Songez que, pour conduire un adulte, il faut prendre le contrepied de tout ce que vous avez fait pour conduire un enfant. Ne balancez point à l’instruire de ces dangereux mystères que vous lui avez cachés si longtemps avec tant de soin. Puisqu’il faut enfin qu’il les sache, il importe qu’il ne les apprenne ni d’un autre, ni de lui-même, mais de vous seul : puisque le voilà désormais forcé de combattre, il faut, de peur de surprise, qu’il connaisse son ennemi.

Jamais les jeunes gens qu’on trouve savants sur ces matières, sans savoir comment ils le sont devenus, ne le sont devenus impunément. Cette indiscrète instruction, ne pouvant avoir un objet honnête, souille au moins l’imagination de ce qui la reçoivent, et les dispose aux vices de ceux qui la donnent. Ce n’est pas tout ; des domestiques s’insinuent ainsi dans l’esprit d’un enfant, gagnent sa confiance, lui font envisager son gouverneur comme un personnage triste et fâcheux ; et l’un des sujets favoris de leurs secrets colloques est de médire de lui. Quand l’élève en est là, le maître peut se retirer, il n’a plus rien de bon à faire.

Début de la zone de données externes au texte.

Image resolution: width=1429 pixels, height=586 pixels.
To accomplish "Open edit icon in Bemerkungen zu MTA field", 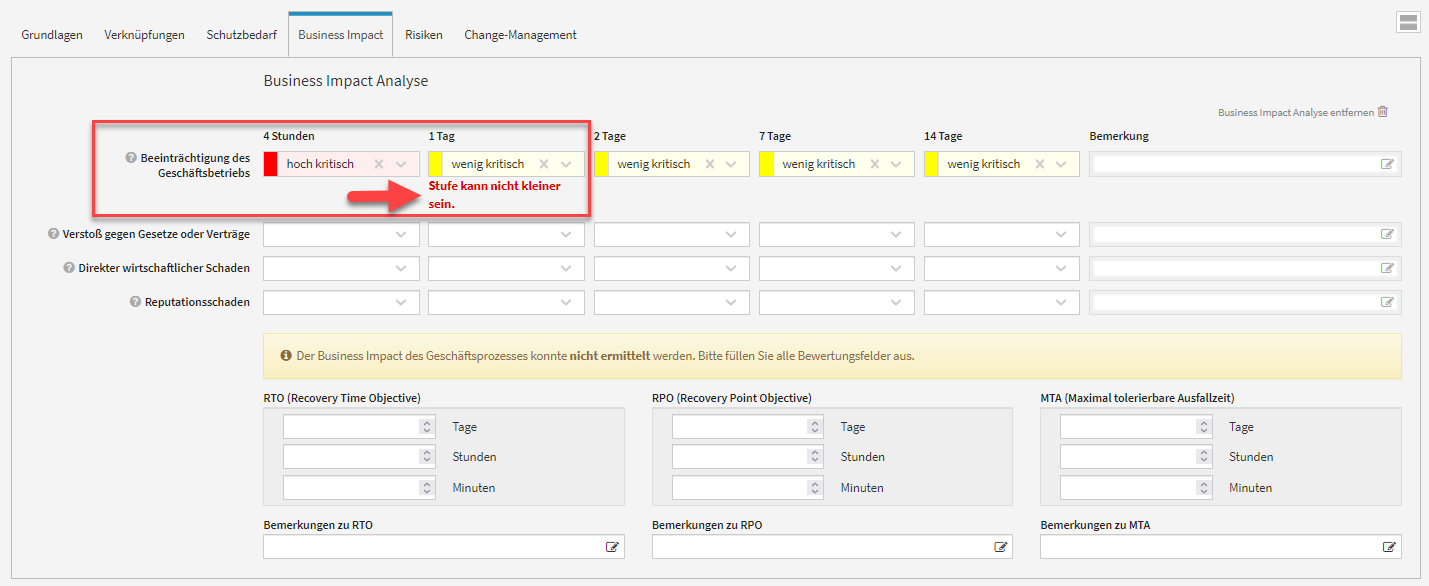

Mais pourquoi l’enfant se choisit-il des confidents particuliers ? Toujours par la tyrannie de ceux qui le gouvernent. Pourquoi se cacherait-il d’eux, s’il n’était forcé de s’en cacher ? Pourquoi s’en plaindrait-il, s’il n’avait nul sujet de s’en plaindre ? Naturellement ils sont ses premiers confidents ; on voit, à l’empressement avec lequel il vient leur dire ce qu’il pense, qu’il croit ne l’avoir pensé qu’à moitié jusqu’à ce qu’il le leur ait dit. Comptez que si l’enfant ne craint de votre part ni sermon ni réprimande, il vous dira toujours tout, et qu’on n’osera lui rien confier qu’il vous doive taire, quand on sera bien sûr qu’il ne vous taira rien.

Ce qui me fait le plus compter sur ma méthode, c’est qu’en suivant ses effets le plus exactement qu’il m’est possible, je ne vois pas une situation dans la vie de mon élève qui ne me laisse de lui quelque image agréable. Au moment même où les fureurs du tempérament l’entraînent, et où, révolté contre la main qui l’arrête, il se débat et commence à m’échapper, dans ses agitations, dans ses emportements, je retrouve encore sa première simplicité ; son cœur, aussi pur que son corps, ne connaît pas plus le déguisement que le vice ; les reproches ni le mépris ne l’ont point rendu lâche ; jamais la vile crainte ne lui apprit à se déguiser. Il a toute l’indiscrétion de l’innocence ; il est naïf sans scrupule ; il ne sait encore à quoi sert de tromper. Il ne se passe pas un mouvement dans son âme que sa bouche ou ses yeux ne le disent ; et souvent les sentiments qu’il éprouve me sont connus plus tôt qu’à lui.

Tant qu’il continue de m’ouvrir ainsi librement son âme, et de me dire avec plaisir ce qu’il sent, je n’ai rien à craindre, le péril n’est pas encore proche ; mais s’il devient plus timide, plus réservé, que j’aperçoive dans ses entretiens le premier embarras de la honte, déjà l’instinct se développe, déjà la notion du mal commence à s’y joindre, il n’y a plus un moment à perdre ; et, si je ne me hâte de l’instruire, il sera bientôt instruit malgré moi.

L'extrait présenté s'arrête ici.